Universal Credit for Shared Owners
If you own a share in your home through a shared ownership scheme, you are both an owner and a tenant. This means you may qualify for both Support for Mortgage Interest on the owned portion and the housing costs element of Universal Credit on the rented portion. Your benefit entitlement will be divided accordingly, and your solicitor or housing provider can help ensure the figures are correct when you apply.
Effect of Income and Employment on Universal Credit
Universal Credit is designed to support people whether they are working or not, but your income from employment will reduce the amount you receive. The benefit includes a work allowance, which is the amount you can earn before your payments start to taper. The work allowance varies depending on your circumstances, such as whether you have children or a disability.
Once you earn more than your work allowance, your Universal Credit payment is reduced by 55p for every £1 you earn. This means you can still receive some support while working, though the amount decreases as your income rises.
If you are self-employed, the Department for Work and Pensions (DWP) will assess your income monthly, taking into account expenses and business costs. The Minimum Income Floor may apply after your business has been running for a set period, which assumes you are earning at least the equivalent of the national minimum wage for your expected working hours.
Mortgage Arrears and Financial Hardship
If you fall behind on your mortgage payments, it is important to speak to your lender as soon as possible. While Universal Credit can help with living costs, it does not cover mortgage arrears directly. However, you may be able to receive temporary help through SMI once the qualifying period ends, or seek support through your local authority’s discretionary housing payment schemes if you are in exceptional hardship.
You should also inform your work coach or adviser if you are struggling, as they can refer you to financial support services and help you understand your options.
Impact of Savings and Capital
Universal Credit is a means-tested benefit, so savings and capital play a major role in determining entitlement. If your household has savings over £16,000, you will not normally qualify for Universal Credit. Savings between £6,000 and £16,000 will reduce your entitlement, with every £250 above £6,000 treated as an additional £1 of income per month.

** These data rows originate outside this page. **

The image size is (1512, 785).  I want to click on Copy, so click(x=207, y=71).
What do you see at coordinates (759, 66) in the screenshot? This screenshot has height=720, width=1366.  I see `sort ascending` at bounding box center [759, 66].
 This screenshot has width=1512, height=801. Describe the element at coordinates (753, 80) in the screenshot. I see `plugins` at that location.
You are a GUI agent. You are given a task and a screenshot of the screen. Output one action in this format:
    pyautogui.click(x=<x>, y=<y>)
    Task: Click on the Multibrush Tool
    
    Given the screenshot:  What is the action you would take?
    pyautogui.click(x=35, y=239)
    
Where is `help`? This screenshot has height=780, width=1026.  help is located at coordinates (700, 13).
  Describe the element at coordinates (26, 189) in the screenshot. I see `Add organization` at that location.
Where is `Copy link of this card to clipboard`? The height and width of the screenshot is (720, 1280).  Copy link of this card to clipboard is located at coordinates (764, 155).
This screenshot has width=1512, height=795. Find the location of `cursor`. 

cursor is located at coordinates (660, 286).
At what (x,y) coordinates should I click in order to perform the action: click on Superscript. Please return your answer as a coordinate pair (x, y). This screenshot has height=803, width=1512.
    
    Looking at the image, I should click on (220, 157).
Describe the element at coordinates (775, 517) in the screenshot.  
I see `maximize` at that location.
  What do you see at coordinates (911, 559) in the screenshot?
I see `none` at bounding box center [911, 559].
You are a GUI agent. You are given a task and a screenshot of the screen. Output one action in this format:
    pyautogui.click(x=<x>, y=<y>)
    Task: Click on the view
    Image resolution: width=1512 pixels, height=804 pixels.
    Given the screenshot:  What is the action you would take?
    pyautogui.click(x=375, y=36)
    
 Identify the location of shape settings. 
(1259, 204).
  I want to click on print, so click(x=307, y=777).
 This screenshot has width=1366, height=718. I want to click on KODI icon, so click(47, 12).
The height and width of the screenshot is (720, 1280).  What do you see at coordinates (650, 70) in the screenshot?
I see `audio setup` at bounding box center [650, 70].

The value of your own home is excluded from this calculation, but any additional property or land you own will be counted as capital. This rule prevents people with substantial assets from claiming benefits intended for those with limited financial means.
Transitioning from Other Benefits
If you were previously receiving income-related Jobseeker’s Allowance, Employment and Support Allowance, or Housing Benefit, these have largely been replaced by Universal Credit. When you transition, your entitlement will be recalculated based on Universal Credit’s rules, including any mortgage or housing costs.
Existing claimants who received Support for Mortgage Interest under the old system will have their payments converted into a loan arrangement, ensuring continuity of support while aligning with the new rules.
Conclusion
Yes, you can get Universal Credit if you own your own home in the UK. Home ownership does not disqualify you from receiving support, but how you are helped differs from renters. You may be eligible for the Support for Mortgage Interest loan to cover interest payments and certain service charges, but not the capital portion of your mortgage. Universal Credit remains a vital form of assistance for homeowners on low incomes, ensuring they can maintain stability during periods of financial difficulty. Understanding how the means test, savings rules, and SMI system work will help you plan effectively and make informed financial decisions about your home and future.